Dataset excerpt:
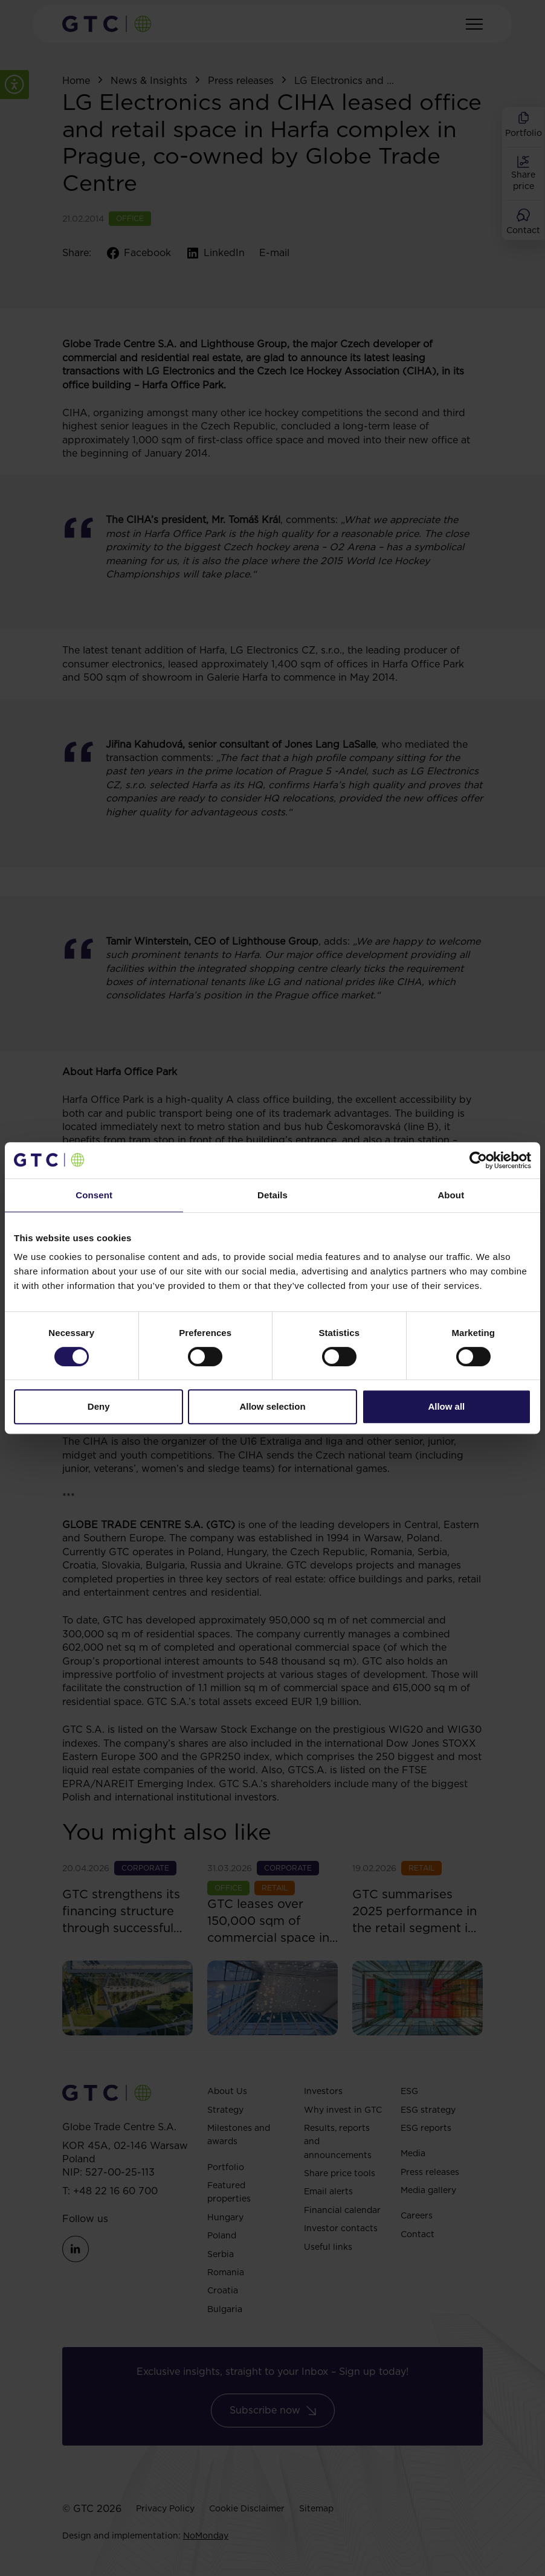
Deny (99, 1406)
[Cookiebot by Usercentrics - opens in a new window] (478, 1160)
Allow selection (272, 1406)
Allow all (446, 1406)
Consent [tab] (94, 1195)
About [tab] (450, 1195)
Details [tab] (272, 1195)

**WHAT IS NEEDED**
Reproduce every record above, replacing "Allow" with "Accept" and leaving everything else unchanged. Omit the pictures from your answer.

**EXERCISE SOLUTION**
Deny (99, 1406)
[Cookiebot by Usercentrics - opens in a new window] (478, 1160)
Accept selection (272, 1406)
Accept all (446, 1406)
Consent [tab] (94, 1195)
About [tab] (450, 1195)
Details [tab] (272, 1195)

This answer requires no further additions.